Four nations will use the Lockheed Martin-produced satellites for their most important transmissions, from commanders-in-chief to troops in the field.

The UK connection follows Canada in May 2014 and the Netherlands’ initial connection came two months later. Over the past year AEHF facilitated many connections between international users, and US-led tests in April included all four partners.

Mark Calassa, vice president of Protected Communication Systems at Lockheed Martin:

“AEHF is a keystone in global security. It is the only system that can provide highly-protected communications, circumventing our adversaries’ jammers in most wartime operations.

We are committed to driving this capability forward.

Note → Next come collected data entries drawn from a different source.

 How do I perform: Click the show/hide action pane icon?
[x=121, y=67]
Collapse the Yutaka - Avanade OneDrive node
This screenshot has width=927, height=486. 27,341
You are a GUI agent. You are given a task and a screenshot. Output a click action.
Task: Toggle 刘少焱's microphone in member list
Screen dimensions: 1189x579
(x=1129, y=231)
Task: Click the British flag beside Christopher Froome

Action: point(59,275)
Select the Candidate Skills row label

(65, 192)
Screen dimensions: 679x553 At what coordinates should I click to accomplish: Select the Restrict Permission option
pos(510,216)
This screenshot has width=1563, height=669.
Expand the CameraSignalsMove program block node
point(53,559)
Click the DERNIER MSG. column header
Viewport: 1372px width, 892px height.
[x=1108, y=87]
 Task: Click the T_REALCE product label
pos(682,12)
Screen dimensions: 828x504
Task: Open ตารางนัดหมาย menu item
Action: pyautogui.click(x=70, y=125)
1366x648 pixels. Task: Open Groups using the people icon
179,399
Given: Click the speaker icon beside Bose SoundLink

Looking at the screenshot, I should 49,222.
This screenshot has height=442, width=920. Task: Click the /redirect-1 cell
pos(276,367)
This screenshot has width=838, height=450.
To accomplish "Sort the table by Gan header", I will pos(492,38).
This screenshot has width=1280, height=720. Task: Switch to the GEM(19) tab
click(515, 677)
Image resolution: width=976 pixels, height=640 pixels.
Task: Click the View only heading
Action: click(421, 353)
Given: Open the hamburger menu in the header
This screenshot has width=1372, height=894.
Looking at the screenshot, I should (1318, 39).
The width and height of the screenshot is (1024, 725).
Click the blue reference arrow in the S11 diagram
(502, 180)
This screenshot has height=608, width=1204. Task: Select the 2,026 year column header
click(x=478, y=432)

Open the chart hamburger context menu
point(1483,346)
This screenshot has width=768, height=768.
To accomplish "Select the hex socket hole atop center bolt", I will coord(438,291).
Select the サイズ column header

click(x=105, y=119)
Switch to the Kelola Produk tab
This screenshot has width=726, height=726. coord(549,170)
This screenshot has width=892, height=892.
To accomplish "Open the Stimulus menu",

All four partners are connected, and we are marching steadily toward Multi-Service Operational Test and Evaluation.”

UK armed forces started to connect over the course of several weeks and used two terminal variants to communicate with AEHF-2: One made for connections on land and another designed for users at sea. Service members contacted the satellite at Colerne Airfield, Wiltshire, with the shore variant of the Navy Multiband Terminal (NMT).

In separate tests, UK users connected via the NMT ship variant from Telemetry & Command Station Oakhanger, Hampshire.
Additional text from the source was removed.